▶ **THE DATA**:

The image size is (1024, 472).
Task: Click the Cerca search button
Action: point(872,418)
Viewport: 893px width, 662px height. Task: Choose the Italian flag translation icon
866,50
...
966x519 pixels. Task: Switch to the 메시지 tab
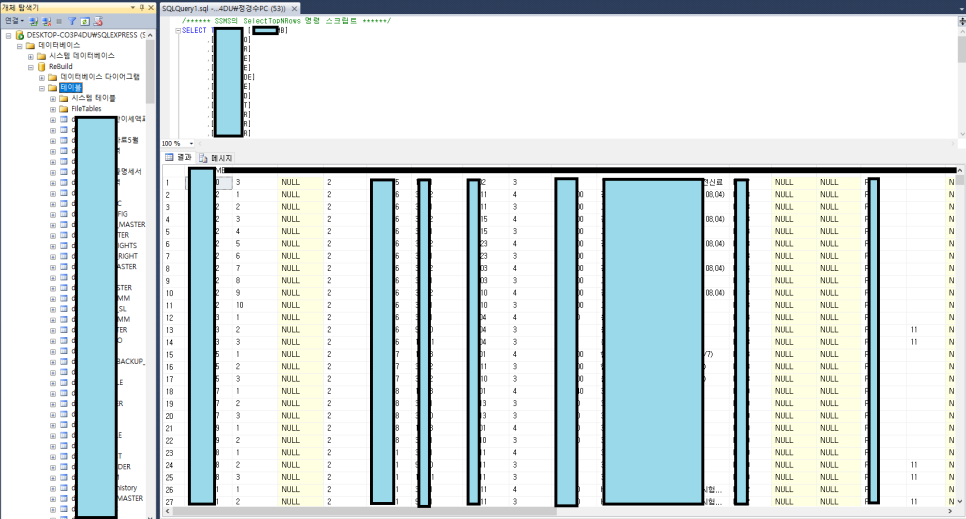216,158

▶ **THE REQUEST**: Which lines in the entries above contain the string "Task"? Report each of those lines in full.

▶ **EXERCISE ANSWER**:
Task: Click the Cerca search button
Viewport: 893px width, 662px height. Task: Choose the Italian flag translation icon
966x519 pixels. Task: Switch to the 메시지 tab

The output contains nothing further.